Het slechten van Chinese muren
In het artikel “Hoe het IIA zich de kaas van het brood liet eten” pleiten Arie
Molenkamp en Naeem Arif voor het in stand houden van de silo’s van de externe accountant en de internal auditor. Zij doen dit door het in samenwerking tussen IIA en NIVRA opgestelde rapport met een bepaalde bril te lezen. In navolging van de door hen gehanteerde beeldspraak over externe accountants als wolven in schaapskleren: “wie wolven denkt zal wolven zien”.
Dat is jammer omdat het onderzoek aantoont dat de efficiëntie en de effectiviteit van beide functies duidelijk kan verbeteren indien er beter wordt samengewerkt.
Samenwerking kan plaatsvinden door de focus te leggen op het
gemeenschappelijke niet op datgene wat verschilt. De verschillende kerntaken van beide functies zijn naar onze mening in het rapport duidelijk uiteengezet, evenals de verschillende rapportagelijnen.
Regelmatig zitten externe accountants en internal auditors aan de tafel met de Raad van Bestuur en de Auditcommissie. Het getuigt van professionaliteit als beide partijen daar demonstreren dat zij goed afstemmen en waar mogelijk samenwerken. Voorbeelden daarvan zijn het afstemmen van de risicoperceptie en het afstemmen van de werkzaamheden. Het bespreken daarvan bevordert ook de transparantie naar de organisatie.
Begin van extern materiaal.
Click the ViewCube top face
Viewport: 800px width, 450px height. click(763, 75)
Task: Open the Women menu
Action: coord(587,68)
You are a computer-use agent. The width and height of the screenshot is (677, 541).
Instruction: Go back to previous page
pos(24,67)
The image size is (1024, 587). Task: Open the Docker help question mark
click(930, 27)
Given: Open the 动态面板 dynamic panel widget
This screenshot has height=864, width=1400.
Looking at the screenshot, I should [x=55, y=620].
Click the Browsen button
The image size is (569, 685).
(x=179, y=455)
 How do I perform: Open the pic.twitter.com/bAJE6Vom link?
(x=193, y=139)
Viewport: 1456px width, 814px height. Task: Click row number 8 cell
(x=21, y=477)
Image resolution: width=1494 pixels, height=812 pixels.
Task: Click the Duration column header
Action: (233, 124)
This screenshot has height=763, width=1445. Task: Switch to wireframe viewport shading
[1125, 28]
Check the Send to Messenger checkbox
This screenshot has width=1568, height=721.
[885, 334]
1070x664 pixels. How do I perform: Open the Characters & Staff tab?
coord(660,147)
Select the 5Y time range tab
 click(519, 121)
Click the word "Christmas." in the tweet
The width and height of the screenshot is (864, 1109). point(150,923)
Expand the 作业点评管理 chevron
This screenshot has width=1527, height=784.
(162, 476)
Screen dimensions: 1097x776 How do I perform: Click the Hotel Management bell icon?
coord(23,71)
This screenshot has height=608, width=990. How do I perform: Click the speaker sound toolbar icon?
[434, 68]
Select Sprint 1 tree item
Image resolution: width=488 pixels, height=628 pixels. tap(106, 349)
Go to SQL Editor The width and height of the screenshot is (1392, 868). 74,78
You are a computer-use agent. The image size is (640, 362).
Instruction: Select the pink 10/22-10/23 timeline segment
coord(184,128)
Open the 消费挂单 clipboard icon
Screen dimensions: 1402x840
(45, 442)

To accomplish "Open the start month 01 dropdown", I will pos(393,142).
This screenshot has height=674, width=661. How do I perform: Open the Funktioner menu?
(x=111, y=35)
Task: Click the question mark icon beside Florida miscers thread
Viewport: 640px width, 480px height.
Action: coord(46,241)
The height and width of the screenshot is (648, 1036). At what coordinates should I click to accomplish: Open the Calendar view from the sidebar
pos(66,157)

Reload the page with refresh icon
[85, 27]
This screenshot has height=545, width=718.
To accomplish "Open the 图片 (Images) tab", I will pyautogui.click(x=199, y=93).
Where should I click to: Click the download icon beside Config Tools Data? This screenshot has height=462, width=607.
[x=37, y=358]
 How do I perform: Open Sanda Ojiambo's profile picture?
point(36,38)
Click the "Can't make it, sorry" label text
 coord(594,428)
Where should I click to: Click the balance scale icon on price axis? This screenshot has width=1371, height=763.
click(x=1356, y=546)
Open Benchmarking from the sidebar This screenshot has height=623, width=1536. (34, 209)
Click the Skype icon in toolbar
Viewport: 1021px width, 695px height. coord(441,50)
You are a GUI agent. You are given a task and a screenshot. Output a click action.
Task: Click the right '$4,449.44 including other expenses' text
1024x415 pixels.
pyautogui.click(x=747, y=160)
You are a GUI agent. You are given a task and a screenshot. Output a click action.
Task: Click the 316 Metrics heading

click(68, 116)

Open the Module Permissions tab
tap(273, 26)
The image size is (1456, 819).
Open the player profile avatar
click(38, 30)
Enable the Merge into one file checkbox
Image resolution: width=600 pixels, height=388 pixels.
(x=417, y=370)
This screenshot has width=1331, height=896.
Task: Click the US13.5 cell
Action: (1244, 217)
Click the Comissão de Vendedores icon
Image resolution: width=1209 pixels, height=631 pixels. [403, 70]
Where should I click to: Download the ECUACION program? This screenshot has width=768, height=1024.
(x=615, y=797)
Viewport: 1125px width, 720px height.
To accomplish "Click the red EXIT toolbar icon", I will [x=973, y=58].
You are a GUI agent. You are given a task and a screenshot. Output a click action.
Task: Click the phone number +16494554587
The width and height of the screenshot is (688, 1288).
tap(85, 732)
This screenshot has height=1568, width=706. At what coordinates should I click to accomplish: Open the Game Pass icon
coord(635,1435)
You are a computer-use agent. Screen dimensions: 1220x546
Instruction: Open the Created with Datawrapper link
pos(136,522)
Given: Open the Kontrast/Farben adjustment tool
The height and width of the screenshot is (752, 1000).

Het rapport geeft aan dat Internal Auditing volop in ontwikkeling is. Wij
onderschrijven niet de extrapolatie van Molenkamp en Arif dat IIA een subset wordt van NBA. Ons beleid is er op gericht om Internal Auditing en het IIA te positioneren als een sterke beroepsgroep met toegevoegde waarde voor
ondernemingen en met een belangrijke bijdrage in maatschappelijke discussies over corporate governance. Wij beogen dat vanuit een goede samenwerking en verstandhouding met de NBA en vanuit de onafhankelijke, zelfbewuste en krachtige positie die we als jonge en snel groeiende beroepsgroep
van internal auditors inmiddels innemen. We zijn de puberjaren voorbij.